--- TEXT UNDER STUDY ---
Most of the Christian churches, including World council of Churches and United Methodist Church, oppose the research of cloning of either human embryos or whole human. The Roman Catholic Church, under the papacy of Benedict XVI, condemned the practice of human cloning, in the magisterial instruction Dignitas Personae, stating that it represents a "grave offense to the dignity of that person as well as to the fundamental equality of all people." Many conservative Christian groups have opposed human cloning and the cloning of human embryos, since they believe that life begins at the moment of conception. Other Christian denominations such as the United Church of Christ do not believe a fertilized egg constitutes a living being, but still they oppose the cloning of embryonic cells.

===Islam===
There are different views when it comes to cloning in Islam, some scholars are of the view that human reproductive cloning is absolutely forbidden whilst others are of the view that there are some exceptions.

According to one opinion, Animal cloning is allowed in Islam only if it bring benefits to all people and no harm is caused to the animal used in the cloning process.

==Animal cloning==
Cloned animals are used in medical research, pet cloning or for food.

=== Pet cloning ===
In 2005, an article in The Hastings Center Report said: Critics of pet cloning typically offer three objections: (1) the cloning process causes animals to suffer; (2) widely available pet cloning could have bad consequences for the overwhelming numbers of unwanted companion animals; and, (3) companies that offer pet cloning are deceiving and exploiting grieving pet owners.

=== Cloning animals for food ===
On December 28, 2006, the U.S. Food and Drug Administration (FDA) approved the consumption of meat and other products from cloned animals. Cloned-animal products were said to be indistinguishable from the non-cloned animals. Furthermore, companies would not be required to provide labels informing the consumer that the meat comes from a cloned animal. In 2007, some meat and dairy producers did propose a system to track all cloned animals as they move through the food chain, suggesting that a national database system integrated into the National Animal Identification System could eventually allow food labeling. However, as of 2013 no tracking system exists, and products from cloned animals are sold for human consumption in the United States.

Critics have raised objections to the FDA's approval of cloned-animal products for human consumption, arguing that the FDA's research was inadequate, inappropriately limited, and of questionable scientific validity. Several consumer-advocate groups are working to encourage a tracking program that would allow consumers to become more aware of cloned-animal products within their food.

A 2013 review noted that there is widespread misunderstanding about cloned and cattle, and found that cloned cattle that reached adulthood and entered the food supply were substantially equivalent to conventional cattle with respect to the quality of meat and milk, and with respect to their reproductive capability.

In 2015, the European Union voted to ban the cloning of farm animals (cattle, pigs, sheep, goats, and horses), and the sale of cloned livestock, their offspring, and products derived from them, such as meat and milk. The ban excluded cloning for research, and for the conservation of rare breeds and endangered species. However, no law was passed after the vote. As of 2024, horse cloning continues to be legal in the EU, with the Zangersheide registry in Belgium offering three cloned stallions for breeding.

== In popular culture ==

- Orphan Black, a Canadian television series, explores the ethics of cloning through its clone protagonists.
- The ethics of creating clones for organ harvesting (similar to savior siblings) is explored in Never Let Me Go by Kazuo Ishiguro.
- The ethical dilemma of cloning deceased loved ones as well as questions regarding the right of clones to exist alongside their original counterparts as equals are present in the Japanese version of the film Mewtwo Strikes Back and its accompanying radio drama.
---
• **LIST OF TASKS**:
[a] Extract the part of the cloning text that runs from "According to one" up to and including "the cloning process.", copying it word for word.
[b] Please condense the paragraph of the cloning text that begins "On December 28, 2006, the U.S. Food and Drug Administration" into a short list that keeps its main facts.
Rely on the cloning text alone and nothing else.
--- DATASET CONTENT ---
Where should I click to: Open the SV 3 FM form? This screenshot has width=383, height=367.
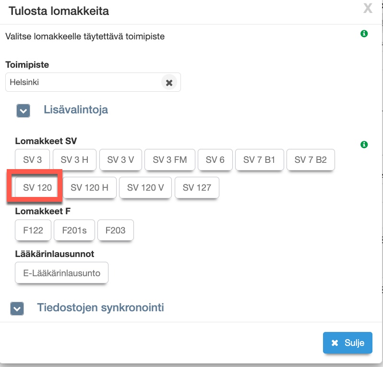pos(170,160)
---
• **SET OF ANSWERS**:
[a]
According to one opinion, Animal cloning is allowed in Islam only if it bring benefits to all people and no harm is caused to the animal used in the cloning process.

[b]
- On December 28, 2006, the FDA approved eating meat and other products from cloned animals.
- These products were said to be indistinguishable from those of non-cloned animals.
- Companies do not have to label meat from cloned animals.
- In 2007, some meat and dairy producers proposed tracking cloned animals through a national database tied to the National Animal Identification System, which could eventually allow labeling.
- As of 2013, no tracking system exists, and cloned-animal products are sold for human consumption in the United States.